L’invasion russe ne menace pas seulement la vie de 39 millions d’Ukrainiens. Une récente étude montre qu’elle bouleverse également la biodiversité, et plus particulièrement, les aigles criards. Le front et les tirs d’artillerie modifient la migration de cette espèce en danger, en plus de produire des dégâts irréversibles sur l’environnement.
Une espèce animale proche de l’extinction est affectée par les combats russo-ukrainiens. Il s’agit de l’aigle criard, qui fait halte en Ukraine tous les ans avant de pondre ses œufs en Biélorussie. Mais les combats affectent leur zone migratoire, ce qui force 15% de la population totale d’aigles criards à changer d’itinéraire.
85 kilomètres de détour en moyenne
Les oiseaux dévient de 85 km en moyenne pour éviter les dangers de la guerre comme les tirs d’artillerie ou la concentration des troupes au front, d’après une étude menée par des chercheurs britanniques et estoniens. En changeant les lieux de leurs escales lors de ces 55 heures de vols supplémentaires en moyenne, les oiseaux risquent de s’épuiser et surtout de ne pas pouvoir nourrir leurs petits en Biélorussie car leurs proies auront déjà migré autre part.
« Je pense que le conflit en Ukraine perturbe fondamentalement l’écologie migratoire de cette espèce. Pour une espèce vulnérable comme celle-ci, tout ce qui interfère avec la nidification est un gros problème », assure Jim Reynolds, professeur d’ornithologie et de conservation des animaux à l’Université de Birmingham.
Les scientifiques, qui suivent la migration de l’espèce par GPS depuis 2017, ont publié leur étude dans la revue scientifique Current Biology et expliquent que l’activité militaire perturbe le déroulement de la nidification et la reproduction des oiseaux, et « menace la population en déclin ».

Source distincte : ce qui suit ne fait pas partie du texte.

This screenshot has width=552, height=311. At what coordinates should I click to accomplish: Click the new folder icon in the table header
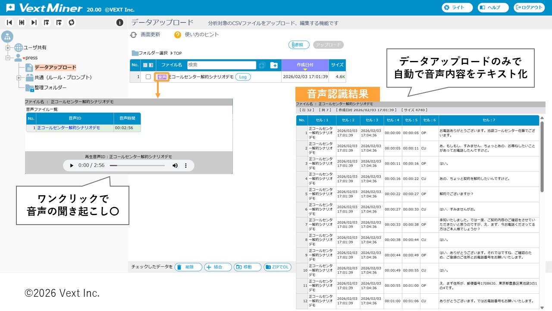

Il y aurait à ce jour entre 3 900 et 10 000 aigles criards dans le monde, une espèce classée comme vulnérable sur la liste de l’Union Internationale pour la Conservation de la Nature.
« La guerre en Ukraine a un impact dévastateur sur les personnes et l’environnement. Nos résultats fournissent un aperçu rare de la façon dont les conflits affectent les animaux dans la nature », a déclaré Charlie Russell, auteur principal de l’étude et chercheur à l’Université d’East Anglia à Norwich.
L’environnement, une victime collatérale de la guerre
Les conflits armés sont des perturbations d’origine humaine extrêmes pour les espèces animales.
Une étude publiée en 2009 dans le Society for Conservation Biology montre que deux tiers des zones à risque pour la biodiversité ont connu des conflits importants entre 1950 et 2000.
Tant pour les animaux que pour les humains, les zones contenant des restes de munitions non explosées sont très dangereuses. Aujourd’hui, 30% du territoire ukrainien est dans ce cas.
Les dégâts environnementaux de la guerre en Ukraine, qui étaient évalués à 56 milliards de dollars début 2024, impactent plus de 6 millions d’Ukrainiens forcés fuir le pays mais la population qui est restée pourrait témoigner de la dégradation de la nature, notamment par les incendies.
Souvent provoqués par des bombardements, les incendies ont libéré en une seule année 17 millions de tonnes de CO2 et ont émis des particules fines et de nombreuses substances toxiques dans l’air. L’Ukraine avait d’ailleurs accusé la Russie en début de conflit d’avoir fait usage des bombes incendiaires au phosphore blanc.
Au total, l’invasion russe serait responsable depuis 2022 de l’émission d’au moins 150 millions de tonnes de CO2, plus que ce que rejette un pays industrialisé comme la Belgique en un an.